Collected data entries:
* * *
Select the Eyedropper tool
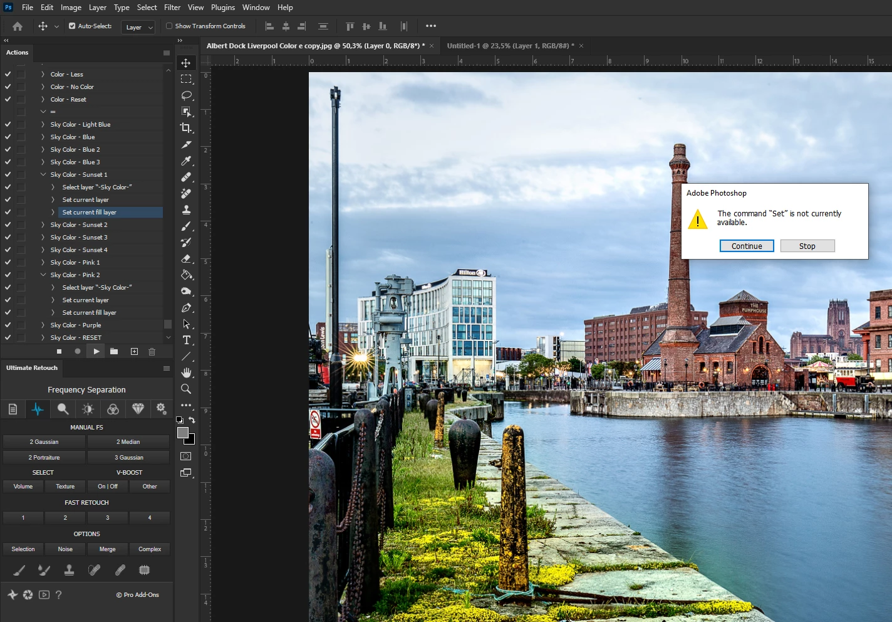Screen dimensions: 892x622 (x=186, y=161)
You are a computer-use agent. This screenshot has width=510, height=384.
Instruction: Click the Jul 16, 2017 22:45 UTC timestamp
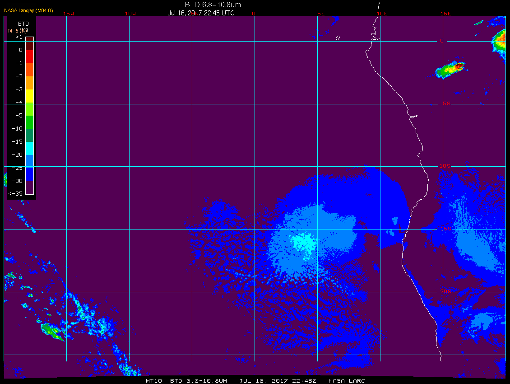click(x=201, y=13)
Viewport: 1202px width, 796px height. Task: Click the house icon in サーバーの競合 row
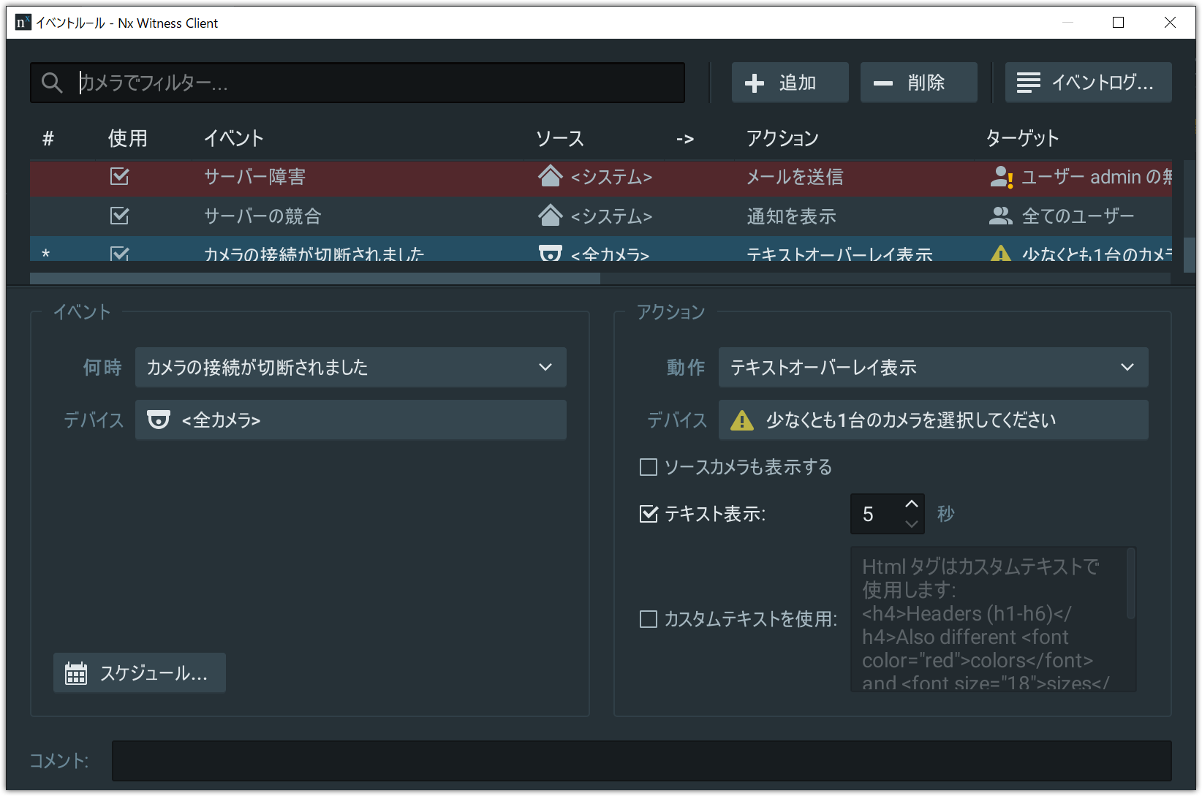550,216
* * *
_About this task:_
Excluding the images, return each record above precisely as written.

_Answer for the task:_
Select the Eyedropper tool
Screen dimensions: 892x622 (x=186, y=161)
You are a computer-use agent. This screenshot has width=510, height=384.
Instruction: Click the Jul 16, 2017 22:45 UTC timestamp
click(x=201, y=13)
Viewport: 1202px width, 796px height. Task: Click the house icon in サーバーの競合 row
550,216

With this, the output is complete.